Can sitting by the fire bring clues to life? On this quiet moment of the morning, we contemplated the woodstove providing us with heat.
As a youth, I might have said, “Give me the warmth, then I’ll put in the wood.”
But no longer are we youths. Life provides few things we need unless we do something first. On this day, I know that we first make the fire.
In goes small twigs and kindling we have made by cutting a larger piece of wood into small pieces with the ax. That goes on top of the balled up newspaper. Then medium sized pieces. Next, we light. The rest is patience.
We can help patience along by using many small pieces of wood rather than a few large ones. Also, we can generate about the same amount of heat from a smaller faster-burning fire in the corner of the stove.

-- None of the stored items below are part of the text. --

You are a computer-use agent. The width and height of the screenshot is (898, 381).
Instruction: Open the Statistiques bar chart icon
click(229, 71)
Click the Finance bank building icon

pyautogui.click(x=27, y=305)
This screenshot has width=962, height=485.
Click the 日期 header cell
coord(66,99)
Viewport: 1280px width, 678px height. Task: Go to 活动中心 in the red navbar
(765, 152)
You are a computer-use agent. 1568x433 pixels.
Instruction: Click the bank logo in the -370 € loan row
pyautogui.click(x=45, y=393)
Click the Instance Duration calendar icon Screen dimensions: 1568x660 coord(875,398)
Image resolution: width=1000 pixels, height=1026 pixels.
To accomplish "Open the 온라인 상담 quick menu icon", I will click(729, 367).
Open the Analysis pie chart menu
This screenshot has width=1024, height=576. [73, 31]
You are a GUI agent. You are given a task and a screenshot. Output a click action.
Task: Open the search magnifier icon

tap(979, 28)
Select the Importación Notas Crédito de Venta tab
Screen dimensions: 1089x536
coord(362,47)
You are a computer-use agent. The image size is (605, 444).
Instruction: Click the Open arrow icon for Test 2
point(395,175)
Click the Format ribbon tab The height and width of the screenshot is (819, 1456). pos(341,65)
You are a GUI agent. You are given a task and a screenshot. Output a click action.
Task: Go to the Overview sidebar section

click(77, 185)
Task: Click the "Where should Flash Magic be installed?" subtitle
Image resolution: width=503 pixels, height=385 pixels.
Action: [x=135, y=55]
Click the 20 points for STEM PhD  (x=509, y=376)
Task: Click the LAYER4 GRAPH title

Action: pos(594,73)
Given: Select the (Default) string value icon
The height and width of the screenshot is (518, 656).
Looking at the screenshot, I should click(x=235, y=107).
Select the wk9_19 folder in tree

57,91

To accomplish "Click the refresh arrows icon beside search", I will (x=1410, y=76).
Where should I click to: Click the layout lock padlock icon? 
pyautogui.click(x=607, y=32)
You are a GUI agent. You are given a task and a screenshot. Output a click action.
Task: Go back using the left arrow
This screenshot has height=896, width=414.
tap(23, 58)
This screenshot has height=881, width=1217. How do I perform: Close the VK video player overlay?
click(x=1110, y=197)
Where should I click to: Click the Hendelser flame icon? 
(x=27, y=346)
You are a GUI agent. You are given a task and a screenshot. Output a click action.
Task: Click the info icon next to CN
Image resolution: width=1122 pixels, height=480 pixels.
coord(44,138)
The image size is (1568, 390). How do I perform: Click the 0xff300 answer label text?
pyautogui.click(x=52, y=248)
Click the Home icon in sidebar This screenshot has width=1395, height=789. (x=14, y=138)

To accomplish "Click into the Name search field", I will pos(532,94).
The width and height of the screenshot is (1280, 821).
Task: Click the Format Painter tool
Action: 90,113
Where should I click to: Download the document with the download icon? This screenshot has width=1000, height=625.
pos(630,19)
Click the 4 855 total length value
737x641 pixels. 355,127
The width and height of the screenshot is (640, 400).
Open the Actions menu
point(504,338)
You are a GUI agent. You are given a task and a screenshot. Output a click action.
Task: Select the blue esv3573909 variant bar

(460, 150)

Then, an idea came to me… relating to a particular situation that faces many of us. How to generate a more productive use of our time. Or some might say, How to make more money, faster.
If making a smaller faster fire, heat, [or results], come sooner, maybe that could work in my business. Or any business for that matter.
In my case, my thoughts drifted to my furniture business. Yes, I do more than just make
pictures. But, if I create pieces of furniture – like small fires – would they sell faster and fuel more traffic to my product as well.
So, what might I do to make my products catch fire. Could I make them more unique?
How about price? Most pieces are priced usually at the top of a range of profit sought by the artisan. Suppose we priced it at the low end of the range. If it sold faster the commission from the gallery would come faster. Although perhaps less initially, I could sell more, generating more business.
How might that work in my photography?
Another factor worth considering, The psychological or genetic aspect. From the testing results by Johnson O’Connor Research Foundation, I know that my NEEDS require short to medium term recognition. When something is sold, that spurs me on. I’m also at my best when enthusiastic about my work.
As my dear friend and mentor C.Charles Chatham would say, “We have to stop swimming against the current, and having the logs keep hitting us in the head.”